§ **DATASET ENTRIES**
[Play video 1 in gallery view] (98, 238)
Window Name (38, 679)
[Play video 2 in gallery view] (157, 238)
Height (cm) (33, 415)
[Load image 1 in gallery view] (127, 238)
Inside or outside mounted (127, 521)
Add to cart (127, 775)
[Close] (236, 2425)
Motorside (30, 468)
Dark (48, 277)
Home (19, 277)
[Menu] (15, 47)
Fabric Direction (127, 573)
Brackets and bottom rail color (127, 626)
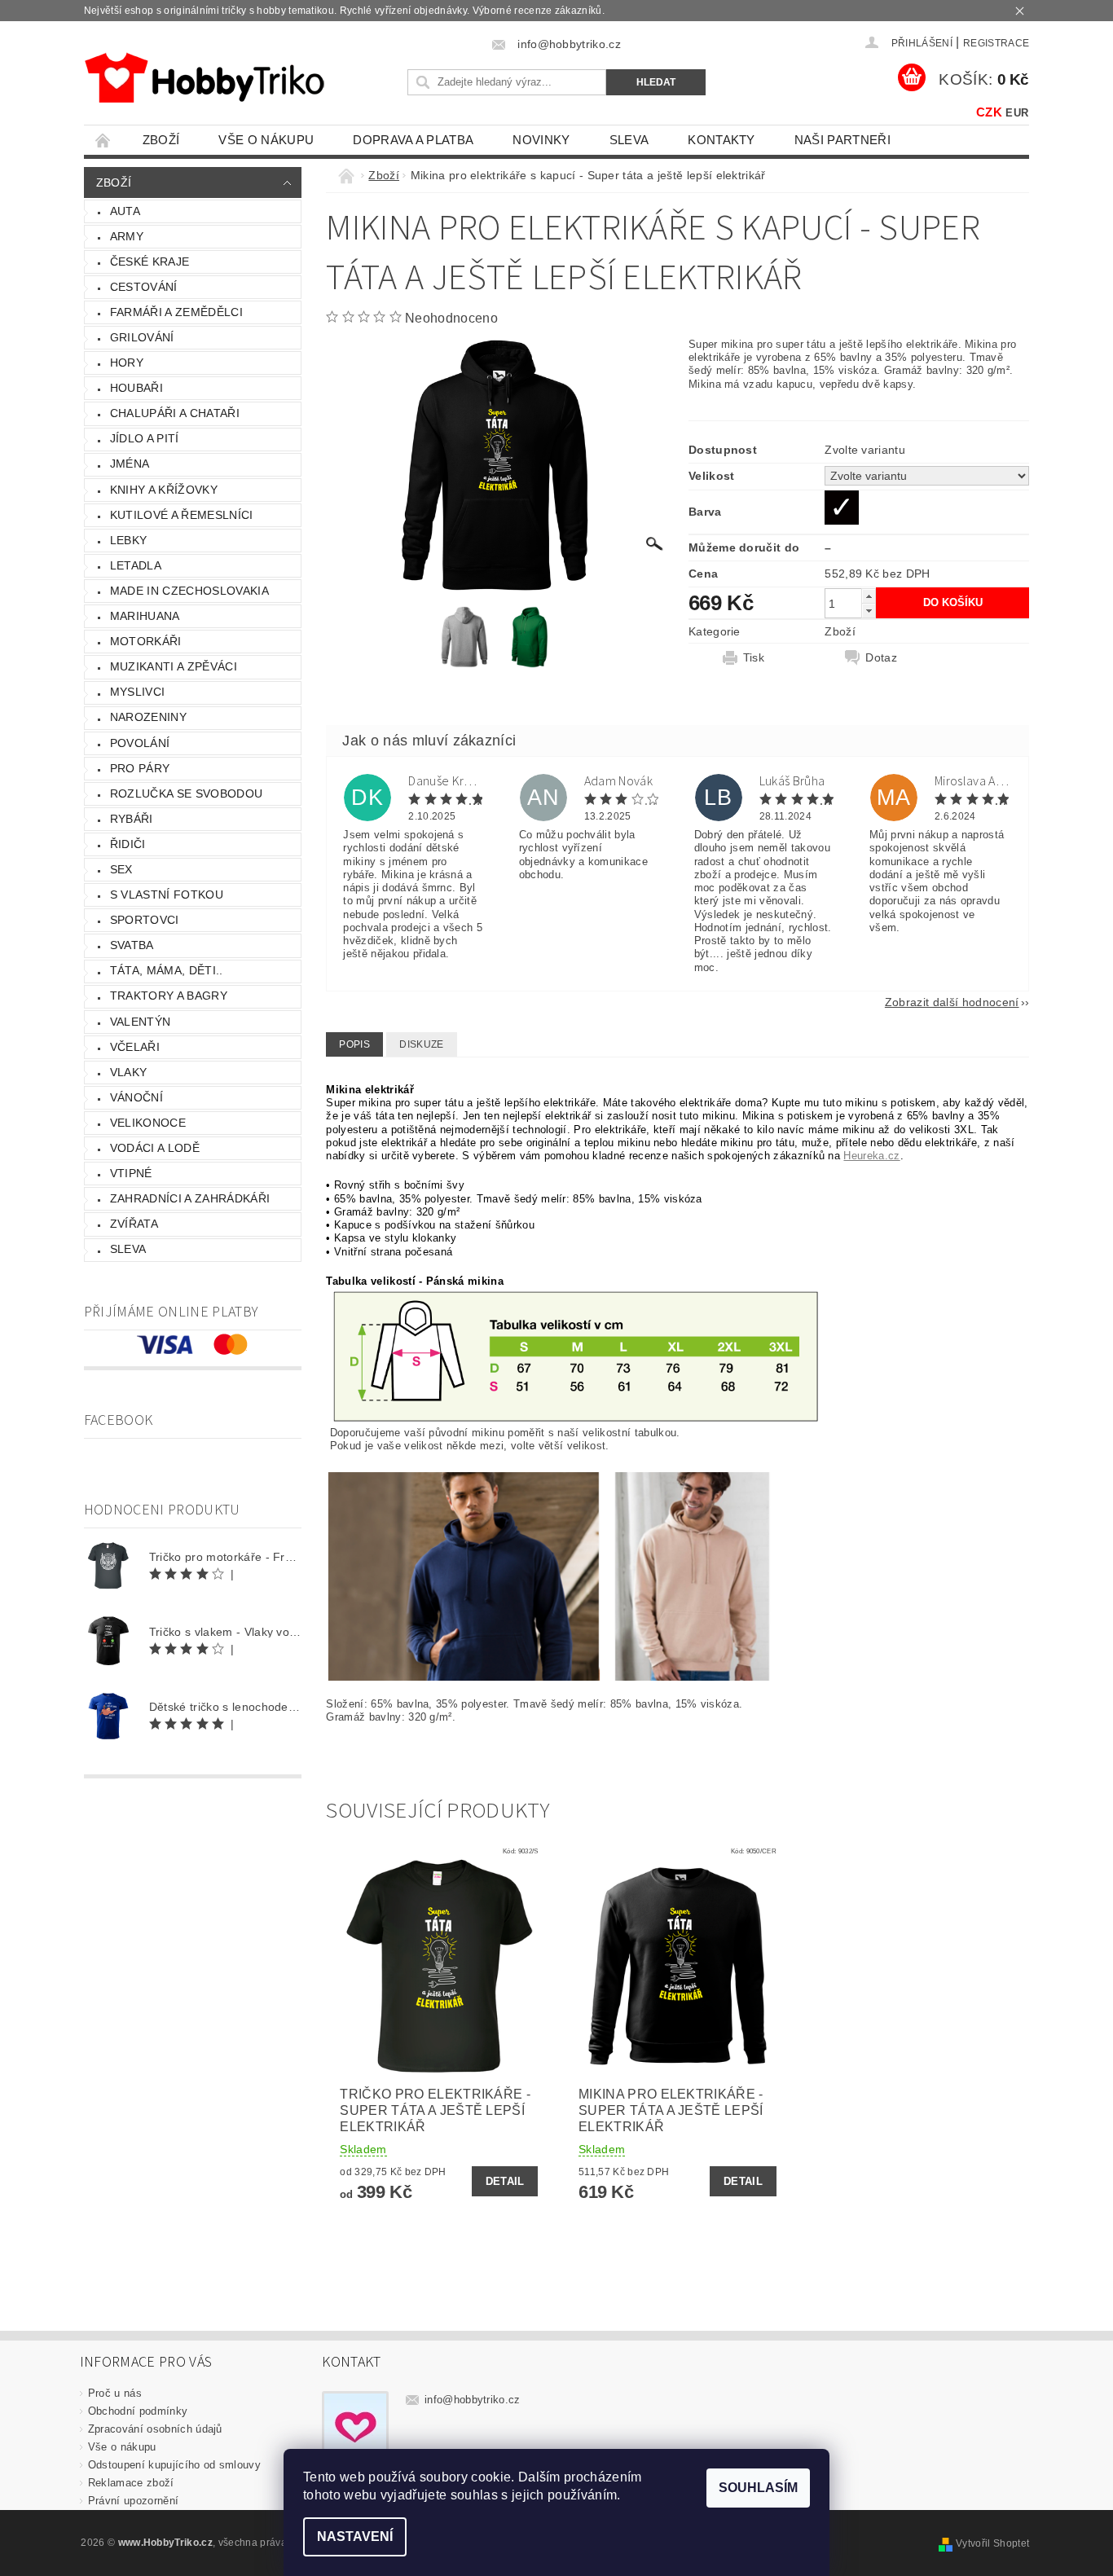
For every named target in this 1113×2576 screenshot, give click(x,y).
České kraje (150, 261)
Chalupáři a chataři (175, 413)
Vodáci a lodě (155, 1147)
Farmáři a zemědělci (176, 312)
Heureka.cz (871, 1156)
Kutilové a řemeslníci (181, 514)
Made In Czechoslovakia (189, 590)
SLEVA (629, 140)
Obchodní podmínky (137, 2411)
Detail (505, 2181)
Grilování (142, 337)
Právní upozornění (133, 2501)
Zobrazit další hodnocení (952, 1002)
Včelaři (135, 1046)
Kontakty (721, 140)
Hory (126, 362)
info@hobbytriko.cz (473, 2400)
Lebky (128, 540)
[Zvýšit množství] (868, 596)
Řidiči (128, 844)
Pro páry (140, 768)
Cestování (144, 286)
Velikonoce (148, 1122)
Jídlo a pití (144, 438)
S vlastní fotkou (166, 894)
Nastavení (355, 2536)
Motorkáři (146, 641)
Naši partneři (842, 140)
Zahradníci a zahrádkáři (190, 1198)
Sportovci (144, 919)
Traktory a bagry (168, 995)
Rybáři (131, 818)
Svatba (132, 945)
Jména (130, 463)
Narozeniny (148, 716)
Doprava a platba (413, 140)
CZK (989, 112)
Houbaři (136, 387)
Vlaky (128, 1072)
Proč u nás (115, 2393)
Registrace (996, 43)
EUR (1016, 113)
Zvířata (134, 1223)
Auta (125, 211)
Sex (121, 869)
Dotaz (881, 657)
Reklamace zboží (131, 2483)
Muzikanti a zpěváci (173, 666)
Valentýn (140, 1021)
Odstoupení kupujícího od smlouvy (174, 2465)
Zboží (161, 140)
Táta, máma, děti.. (166, 970)
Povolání (140, 743)
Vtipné (131, 1173)
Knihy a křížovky (164, 489)
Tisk (753, 657)
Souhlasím (758, 2488)
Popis (354, 1044)
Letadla (135, 565)
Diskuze (421, 1044)
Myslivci (137, 691)
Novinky (541, 140)
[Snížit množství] (868, 610)
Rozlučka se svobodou (186, 793)
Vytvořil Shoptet (992, 2543)
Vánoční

§ **WHAT TO WORK ON**
Beginning at the line above that contains "Řidiči (128, 844)", return each line exactly through the line that contains "Narozeniny (148, 716)", and no others.

§ **FINAL ANSWER**
Řidiči (128, 844)
Pro páry (140, 768)
Cestování (144, 286)
Velikonoce (148, 1122)
Jídlo a pití (144, 438)
S vlastní fotkou (166, 894)
Nastavení (355, 2536)
Motorkáři (146, 641)
Naši partneři (842, 140)
Zahradníci a zahrádkáři (190, 1198)
Sportovci (144, 919)
Traktory a bagry (168, 995)
Rybáři (131, 818)
Svatba (132, 945)
Jména (130, 463)
Narozeniny (148, 716)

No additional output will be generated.